EXERCISE GOAL:
Go over the data below and say how many lines hold the word "link". Only the number is needed.

SUPPLIED MATERIAL:
◇ ◇ ◇ ◇ ◇

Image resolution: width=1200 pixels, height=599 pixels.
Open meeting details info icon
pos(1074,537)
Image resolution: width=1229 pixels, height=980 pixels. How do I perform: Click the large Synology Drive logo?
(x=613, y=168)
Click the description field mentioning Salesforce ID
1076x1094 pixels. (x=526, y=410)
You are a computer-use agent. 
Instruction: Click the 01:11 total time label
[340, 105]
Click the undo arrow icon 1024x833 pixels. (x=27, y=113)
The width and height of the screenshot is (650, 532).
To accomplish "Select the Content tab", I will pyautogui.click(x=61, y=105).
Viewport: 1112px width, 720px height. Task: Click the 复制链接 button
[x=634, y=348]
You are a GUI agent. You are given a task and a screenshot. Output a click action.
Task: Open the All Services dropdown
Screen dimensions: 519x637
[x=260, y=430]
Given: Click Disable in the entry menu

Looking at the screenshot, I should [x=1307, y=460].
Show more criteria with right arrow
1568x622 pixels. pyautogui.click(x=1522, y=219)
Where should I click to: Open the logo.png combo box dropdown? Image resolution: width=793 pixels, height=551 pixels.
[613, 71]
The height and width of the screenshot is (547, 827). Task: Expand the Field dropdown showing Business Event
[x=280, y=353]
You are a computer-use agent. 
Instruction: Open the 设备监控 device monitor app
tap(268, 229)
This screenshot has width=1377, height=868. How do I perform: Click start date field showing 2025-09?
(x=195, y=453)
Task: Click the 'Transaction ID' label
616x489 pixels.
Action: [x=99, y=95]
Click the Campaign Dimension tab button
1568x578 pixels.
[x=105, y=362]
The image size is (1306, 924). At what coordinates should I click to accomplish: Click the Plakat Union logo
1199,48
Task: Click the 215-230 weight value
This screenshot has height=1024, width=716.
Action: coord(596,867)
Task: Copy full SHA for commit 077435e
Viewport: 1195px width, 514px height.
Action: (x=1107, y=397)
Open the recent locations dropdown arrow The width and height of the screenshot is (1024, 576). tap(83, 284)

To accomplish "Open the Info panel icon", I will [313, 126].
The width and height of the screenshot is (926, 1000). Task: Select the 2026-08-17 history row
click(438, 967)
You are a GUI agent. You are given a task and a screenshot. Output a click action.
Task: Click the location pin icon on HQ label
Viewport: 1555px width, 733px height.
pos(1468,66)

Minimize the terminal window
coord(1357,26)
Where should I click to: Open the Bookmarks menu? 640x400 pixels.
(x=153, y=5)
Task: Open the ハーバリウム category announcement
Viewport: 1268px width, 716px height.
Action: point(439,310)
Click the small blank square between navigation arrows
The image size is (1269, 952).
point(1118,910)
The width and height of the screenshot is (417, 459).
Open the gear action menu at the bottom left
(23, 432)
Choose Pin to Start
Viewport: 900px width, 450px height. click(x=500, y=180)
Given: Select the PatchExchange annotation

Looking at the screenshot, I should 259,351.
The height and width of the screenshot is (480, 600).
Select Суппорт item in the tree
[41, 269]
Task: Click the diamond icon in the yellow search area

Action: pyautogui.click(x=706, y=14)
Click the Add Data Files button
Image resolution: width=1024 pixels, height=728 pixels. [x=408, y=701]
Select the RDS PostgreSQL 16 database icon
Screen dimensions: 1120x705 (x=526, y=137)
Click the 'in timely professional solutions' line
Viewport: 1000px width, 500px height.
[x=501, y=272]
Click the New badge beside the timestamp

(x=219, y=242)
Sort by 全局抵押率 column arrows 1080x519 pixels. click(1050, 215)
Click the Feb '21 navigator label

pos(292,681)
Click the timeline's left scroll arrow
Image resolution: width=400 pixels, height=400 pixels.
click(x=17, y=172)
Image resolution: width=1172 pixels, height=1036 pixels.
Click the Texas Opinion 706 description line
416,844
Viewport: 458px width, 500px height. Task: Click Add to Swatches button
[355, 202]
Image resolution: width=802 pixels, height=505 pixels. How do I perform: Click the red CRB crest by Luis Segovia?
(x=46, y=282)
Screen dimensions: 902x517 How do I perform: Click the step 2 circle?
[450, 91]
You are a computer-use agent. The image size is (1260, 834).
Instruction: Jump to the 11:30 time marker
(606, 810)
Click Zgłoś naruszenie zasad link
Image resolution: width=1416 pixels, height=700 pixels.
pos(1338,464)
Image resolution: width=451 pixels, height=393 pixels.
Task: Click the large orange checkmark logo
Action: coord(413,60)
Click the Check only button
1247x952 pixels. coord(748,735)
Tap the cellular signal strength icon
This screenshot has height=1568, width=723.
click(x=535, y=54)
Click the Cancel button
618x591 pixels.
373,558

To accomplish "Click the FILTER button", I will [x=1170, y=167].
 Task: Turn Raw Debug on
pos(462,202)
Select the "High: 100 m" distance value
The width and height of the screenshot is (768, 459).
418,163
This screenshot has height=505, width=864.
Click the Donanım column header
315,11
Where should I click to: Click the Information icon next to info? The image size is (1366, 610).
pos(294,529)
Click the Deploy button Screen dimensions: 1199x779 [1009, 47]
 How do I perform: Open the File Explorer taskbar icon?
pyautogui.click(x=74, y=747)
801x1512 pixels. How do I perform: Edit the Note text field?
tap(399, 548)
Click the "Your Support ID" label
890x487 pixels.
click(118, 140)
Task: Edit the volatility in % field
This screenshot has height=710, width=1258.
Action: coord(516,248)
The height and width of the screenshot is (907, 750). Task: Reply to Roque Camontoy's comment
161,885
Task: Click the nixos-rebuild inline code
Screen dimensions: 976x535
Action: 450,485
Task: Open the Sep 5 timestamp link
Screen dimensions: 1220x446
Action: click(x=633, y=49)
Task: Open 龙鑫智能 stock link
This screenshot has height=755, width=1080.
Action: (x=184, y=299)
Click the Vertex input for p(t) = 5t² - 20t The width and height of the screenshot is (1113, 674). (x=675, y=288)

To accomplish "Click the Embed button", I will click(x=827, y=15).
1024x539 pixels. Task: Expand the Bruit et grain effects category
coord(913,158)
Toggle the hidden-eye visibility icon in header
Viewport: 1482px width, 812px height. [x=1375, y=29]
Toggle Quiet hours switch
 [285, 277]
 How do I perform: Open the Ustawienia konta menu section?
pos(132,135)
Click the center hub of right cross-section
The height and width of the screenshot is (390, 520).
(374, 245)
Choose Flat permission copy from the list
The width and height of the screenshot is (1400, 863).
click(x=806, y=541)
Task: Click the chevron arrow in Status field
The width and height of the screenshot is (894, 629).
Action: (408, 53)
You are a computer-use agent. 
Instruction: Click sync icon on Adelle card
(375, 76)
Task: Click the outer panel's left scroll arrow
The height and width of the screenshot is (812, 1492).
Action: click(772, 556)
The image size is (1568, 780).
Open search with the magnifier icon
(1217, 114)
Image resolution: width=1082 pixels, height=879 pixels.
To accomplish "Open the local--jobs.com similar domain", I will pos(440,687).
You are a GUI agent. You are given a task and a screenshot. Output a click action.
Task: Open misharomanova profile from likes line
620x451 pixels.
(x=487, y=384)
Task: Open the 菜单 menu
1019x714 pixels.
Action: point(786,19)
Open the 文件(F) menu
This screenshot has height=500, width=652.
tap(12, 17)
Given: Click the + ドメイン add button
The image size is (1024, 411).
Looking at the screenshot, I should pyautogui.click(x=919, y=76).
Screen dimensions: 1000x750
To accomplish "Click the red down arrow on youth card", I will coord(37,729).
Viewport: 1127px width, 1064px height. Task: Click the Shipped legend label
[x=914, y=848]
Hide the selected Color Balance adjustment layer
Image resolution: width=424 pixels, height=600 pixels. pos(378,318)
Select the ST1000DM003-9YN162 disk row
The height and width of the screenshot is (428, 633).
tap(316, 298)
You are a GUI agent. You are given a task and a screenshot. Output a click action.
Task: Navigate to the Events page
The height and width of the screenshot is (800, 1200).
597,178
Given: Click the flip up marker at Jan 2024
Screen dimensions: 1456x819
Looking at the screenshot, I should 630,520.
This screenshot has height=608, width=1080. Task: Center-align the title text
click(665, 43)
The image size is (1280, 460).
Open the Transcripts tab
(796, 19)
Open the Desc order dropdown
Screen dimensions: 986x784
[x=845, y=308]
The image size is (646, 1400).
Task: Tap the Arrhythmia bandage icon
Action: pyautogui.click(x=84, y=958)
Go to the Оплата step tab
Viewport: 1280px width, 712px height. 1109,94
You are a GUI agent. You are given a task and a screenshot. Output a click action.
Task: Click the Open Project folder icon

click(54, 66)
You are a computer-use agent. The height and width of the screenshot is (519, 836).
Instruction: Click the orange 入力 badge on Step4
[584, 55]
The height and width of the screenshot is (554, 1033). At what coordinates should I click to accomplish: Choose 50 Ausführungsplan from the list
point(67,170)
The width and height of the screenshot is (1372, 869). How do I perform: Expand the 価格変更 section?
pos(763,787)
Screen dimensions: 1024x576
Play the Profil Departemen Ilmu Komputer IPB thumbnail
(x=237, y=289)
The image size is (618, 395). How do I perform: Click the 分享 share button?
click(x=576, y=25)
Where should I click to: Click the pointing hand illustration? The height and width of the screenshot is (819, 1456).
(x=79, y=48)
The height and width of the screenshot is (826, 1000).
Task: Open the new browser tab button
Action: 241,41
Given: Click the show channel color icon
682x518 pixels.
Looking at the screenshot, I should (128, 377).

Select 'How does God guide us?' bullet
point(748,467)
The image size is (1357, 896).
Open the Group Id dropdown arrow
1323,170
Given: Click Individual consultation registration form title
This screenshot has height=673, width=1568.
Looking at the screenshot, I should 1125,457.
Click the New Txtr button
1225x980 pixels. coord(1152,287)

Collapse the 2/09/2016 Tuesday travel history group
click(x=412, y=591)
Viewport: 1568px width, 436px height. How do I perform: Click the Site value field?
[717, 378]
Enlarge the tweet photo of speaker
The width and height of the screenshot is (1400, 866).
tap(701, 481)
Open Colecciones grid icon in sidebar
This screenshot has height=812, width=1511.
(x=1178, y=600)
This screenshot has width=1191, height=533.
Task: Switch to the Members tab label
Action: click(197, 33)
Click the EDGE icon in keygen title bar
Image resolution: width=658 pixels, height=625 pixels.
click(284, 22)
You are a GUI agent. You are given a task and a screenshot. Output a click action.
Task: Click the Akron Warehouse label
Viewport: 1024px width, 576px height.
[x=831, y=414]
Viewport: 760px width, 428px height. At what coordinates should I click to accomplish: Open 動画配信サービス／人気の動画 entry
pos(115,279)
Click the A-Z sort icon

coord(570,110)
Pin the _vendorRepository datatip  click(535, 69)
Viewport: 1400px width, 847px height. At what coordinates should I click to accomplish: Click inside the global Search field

◇ ◇ ◇ ◇ ◇

TASK OUTPUT:
3